There she studied singing, songwriting, dance and drama while performing in and out of school. When she was 14, Rita was approached by a producer after singing at an open mic. “I was performing at a fun fair in the park and there was a producer there with his kids.
He saw me and he said come by my studio,” says Rita about renowned pop producer Martin Terefe. “I didn’t really take him seriously and then he gave me a card and I was like, ‘Oh, he’s got a card!’ So I went to the studio with my mum after school and I sang for him and he signed me to a two year production deal.” Terefe, who has produced big time rock acts like Jason Mraz, Train and Cat Stevens served as Rita’s first major musical mentor. “It was a great opportunity and I am really grateful because I got introduced to so many people and my name got around, but I didn’t want to come out as someone who didn’t know what they wanted to be.” Rita decided to search of a different musical fit.

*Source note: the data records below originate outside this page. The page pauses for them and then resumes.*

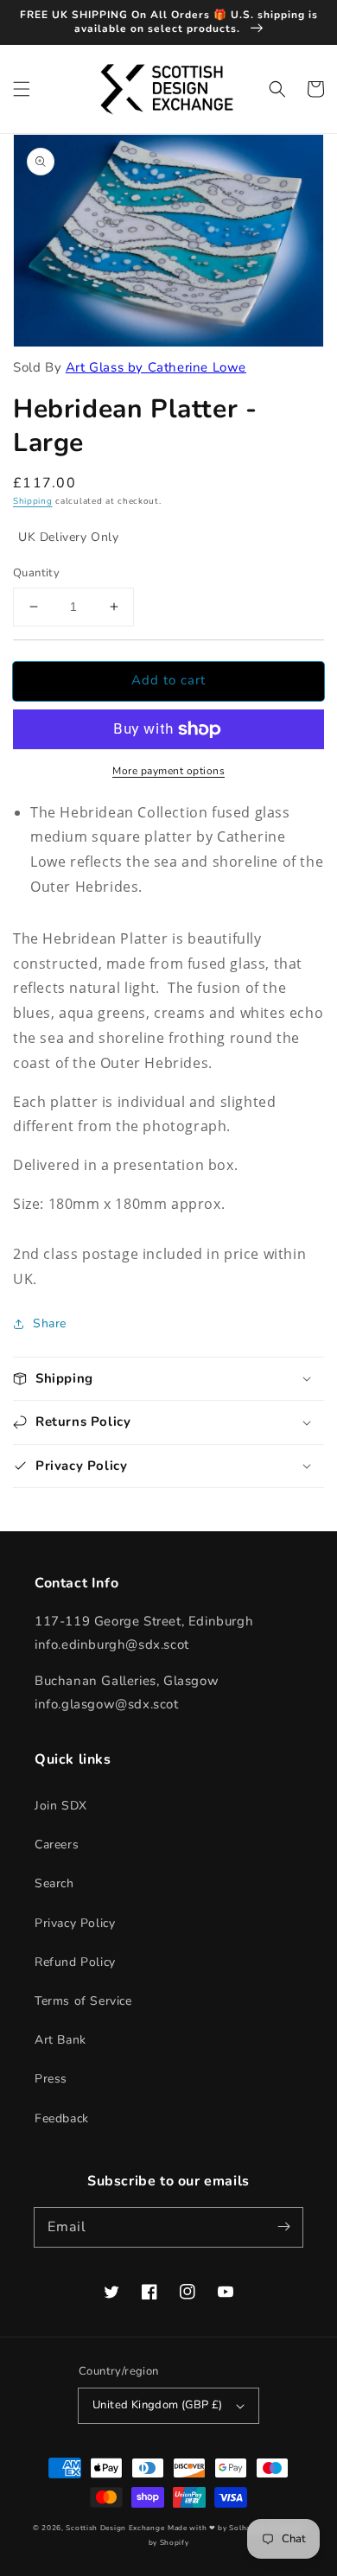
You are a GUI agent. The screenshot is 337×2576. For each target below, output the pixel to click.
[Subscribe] (283, 2227)
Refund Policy (75, 1962)
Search (54, 1883)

Not long after, she was approached by Briony Turner, an A&R from A&M Records at a Lykke Li concert in London. Turner recognized Rita from Terefe’s studio. “She was like, ‘What are you doing with yourself?’ and I said I was about to get my degree and she goes, ‘Come see me tomorrow,” remembers Rita. “I had lunch with her the next day and I brought my laptop to play her some stuff and she was like, ‘You know who would be great for you? [Roc Nation President] Jay Brown.’ I didn’t know he had anything to do with JAY-Z at the time. She made the phone call and I sent some stuff to him.”
In December of 2008, five days after sending her music to Brown, 17 year-old Rita arrived in New York City to meet with Roc Nation executives. Three days later she secured a spot on the progressive new label. Rita was immediately blown away by her new label’s potential to create music so exactly tailored to her artistic vision.
“They played me a whole bunch of beats and demos and they all sounded amazing to me,” says Rita. “I was like you have all this stuff and no one is using it? I said to myself just as long as they get me as a person, I’m good.” Now that she has an incredible team behind her, Rita has had the chance to create her debut album which is both stylistically diverse and emotionally engaging by mixing her wide ranging mix of musical inspirations such as Sade, Amy Winehouse, MGMT, and Beyonce.
Rita’s voice envelops her LP’s tracks with a rich and sultry tone that evokes a timeless quality way beyond her 19 years. “I don’t think my album should be all one genre,” says Rita. “Every track should be whatever I listen to ‘cause that’s who I am. I see it as free pop. Music is all one thing, its just different expressions.” Luckily for Rita she has been able to express exactly what is in her heart and mind and has been blessed to work with a team who supports her every artistic urge.
“I’m just an outspoken British girl, I don’t really know how the American music industry works. It’s a privilege to learn from the legends.” Rita’s debut is sure to impact both the American charts as well as those overseas. “I love every single track because every song has a different side of me or a different meaning,” she says.
“I don’t think I need to go any further to make myself different, if you are, you’re different no matter what. I’m really up for independence and individuality. I’m just a free spirit. I think you’re going to see that when I come out.”